=== TRECHO DE ORIGEM ===
= = = =

Salve, Gloria - Reportagem da Revista Isto É GENTE
Com o filme Flores Raras, Gloria Pires comemora seus 45 anos de carreira como uma das mais respeitadas atrizes do País e a maior de sua geração. Aos 50 anos, avança mais um passo ao atuar em inglês no cinema, impressionar críticos mundo afora e ser apontada como uma das possíveis indicações ao Oscar de Melhor Atriz
Simone Blanes
Fotos Daryan Dornelles
Styling Márcia Maia
Beleza Érica Monteiro
Em uma de suas mais célebres frases, o poeta francês Victor Hugo disse que “a verdadeira glória repousa em convencer”. Mais de 100 anos depois, ver uma cena de Gloria Pires no cinema, como a arquiteta Lotta de Macedo Soares em Flores Raras, mostra o quanto isso é verdadeiro. Talvez, não por coincidência seu nome seja Gloria. Mas o que realmente sempre a cobriu de glórias em sua carreira é sua genialidade na atuação.
Em qualquer um dos papéis que se propõe a fazer, na televisão ou no cinema, comprova até mais do que a simples capacidade de convencer. Ela é capaz de dar vida às personagens de forma tão intensa, quase como se ali não existisse uma atriz, e, assim, nos emocionar e nos fazer realmente entrar naquela história e acreditar naquela pessoa, como se fosse real. Detalhe: sendo a personagem fictícia ou não, como é o caso de Lotta. “O que me encantou na Lotta foi sua entrega, a visão à frente de seu tempo, sua energia de amor”, diz Gloria, que, mais do que convencer, também encanta. E o faz pelos mesmos motivos enumerados pela atriz para definir a arquiteta brasileira.
Sempre foi assim: com Maria de Fátima (Vale Tudo, 1988); as gêmeas Ruth e Raquel (Mulheres de Areia, 1993); Maria Moura (Memorial de Maria Moura, 1994), Peirina (O Quatrilho, 1995), Dona Lindu (Lula, o Filho do Brasil, 2010), e tantos outros papéis emblématicos de sua bem-sucedida carreira. Agora é assim com Lotta, que ganhou vida pelas mãos da atriz no filme de Bruno Barreto. O longa reconstitui a história de amor da arquiteta idealizadora do Parque do Flamengo com a poetisa americana Elizabeth Bishop, interpretada pela australiana Miranda Otto, no Brasil dos anos 50. “Esse trabalho aconteceu num momento em que tudo convergia para que acontecesse de forma perfeita”, diz ela. “Foi um momento de maturidade, de muita vontade de realizar e com uma equipe comprometida e apaixonada pela história.”

= = = =

=== DADOS REGISTRADOS ===
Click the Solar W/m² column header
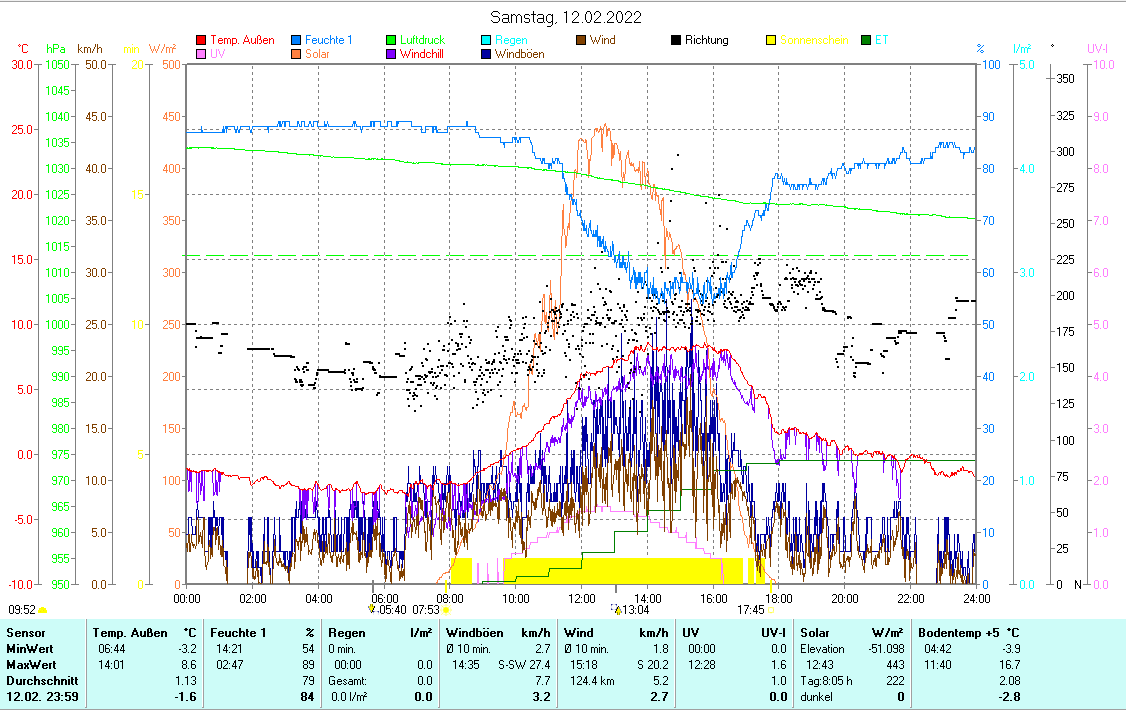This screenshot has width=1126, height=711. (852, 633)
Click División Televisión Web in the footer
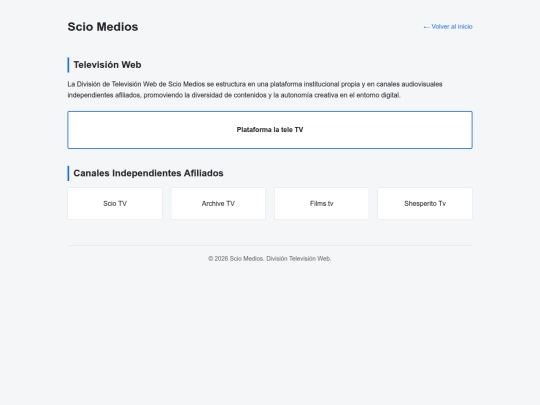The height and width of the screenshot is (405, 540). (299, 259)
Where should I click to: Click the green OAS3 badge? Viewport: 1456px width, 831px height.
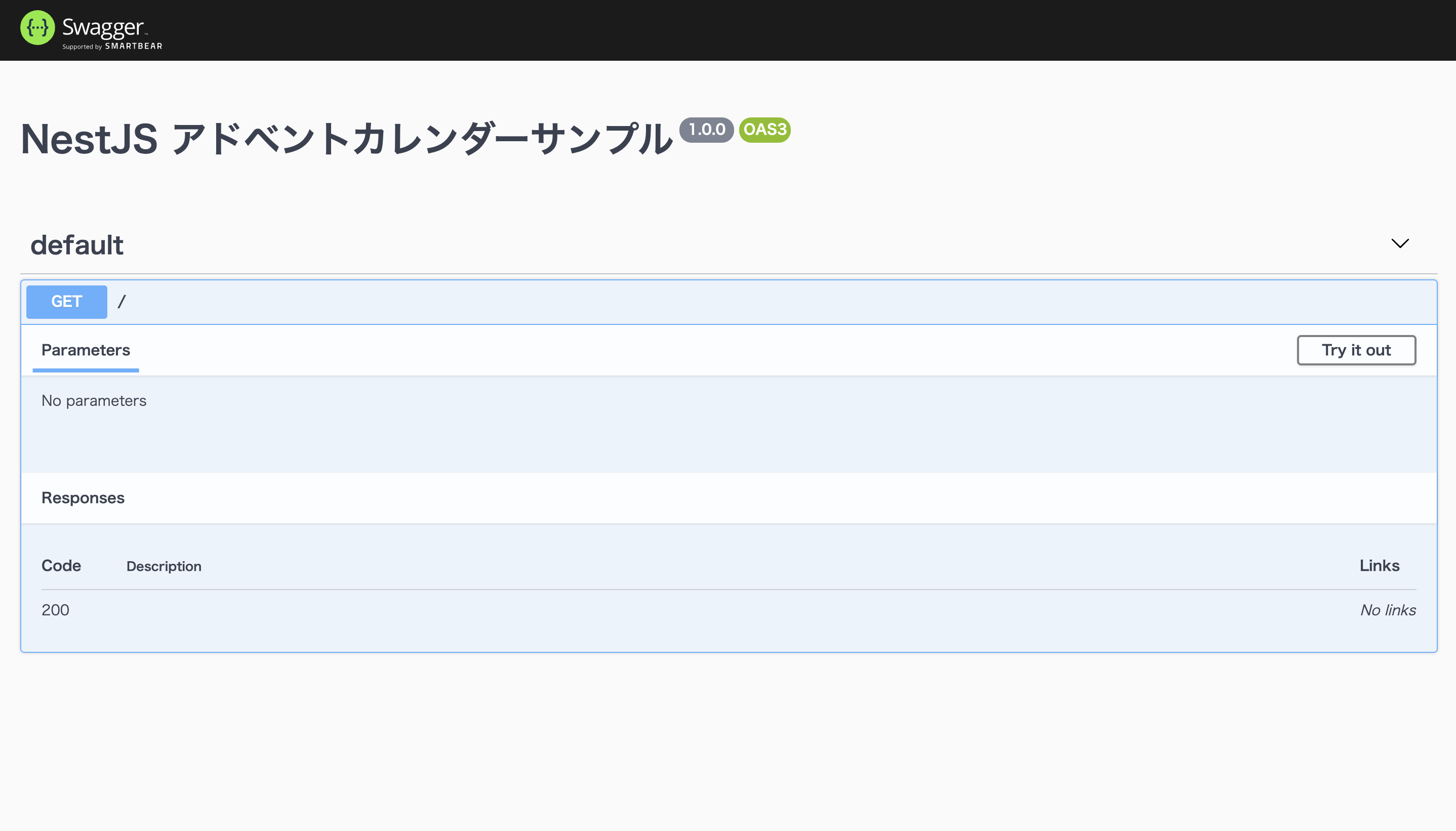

= = = =

=== TAREFA 1 ===
Resuma em duas frases a reportagem sobre Gloria Pires.
=== TAREFA 2 ===
Escreva a continuação da reportagem sobre Gloria Pires a partir do ponto em que ela termina.

=== RESULTADO DO EXERCÍCIO 1 ===
Com o filme Flores Raras, Gloria Pires comemora 45 anos de carreira aos 50 anos, atua em inglês no cinema e é apontada como uma das possíveis indicações ao Oscar de Melhor Atriz. No longa de Bruno Barreto, ela interpreta a arquiteta Lotta de Macedo Soares, cuja história de amor com a poetisa americana Elizabeth Bishop, vivida por Miranda Otto, se passa no Brasil dos anos 50.

=== RESULTADO DO EXERCÍCIO 2 ===
Flores Raras veio como um desafio para a atriz, após 17 anos de espera. Em 1995, Lucy Barreto leu Flores Raras e Banalíssimas, de Carmem L. Oliveira (Ed.Rocco), e ligou para Gloria, convidando-a para o papel de Lotta. Só em 2001, ao se encantar com a peça Um Porto para Elizabeth Bishop, de Marta Góes, Bruno Barreto decidiu fazer o filme. Amy Irving, com quem ele era casado, protagonizou o monólogo em Nova York.
Além de coroar seus 45 anos de carreira, o filme mostra mais um lado da extraordinária capacidade de Gloria em atuar: a maior parte é falada em inglês. “Existia, sim, esse fator desafiante de interpretar em outro idioma. E a expectativa de como seria recebido pelo público”, conta Gloria, até pela questão de sua personagem ser homossexual. Mas o filme passa uma sobriedade acima da polêmica. “Até porque não era essa a intenção. Estreou num momento em que havia muita discussão em torno dos direitos civis dos homossexuais e, por isso, acho que fez com que as pessoas assistissem sem pre-conceito”, diz a atriz.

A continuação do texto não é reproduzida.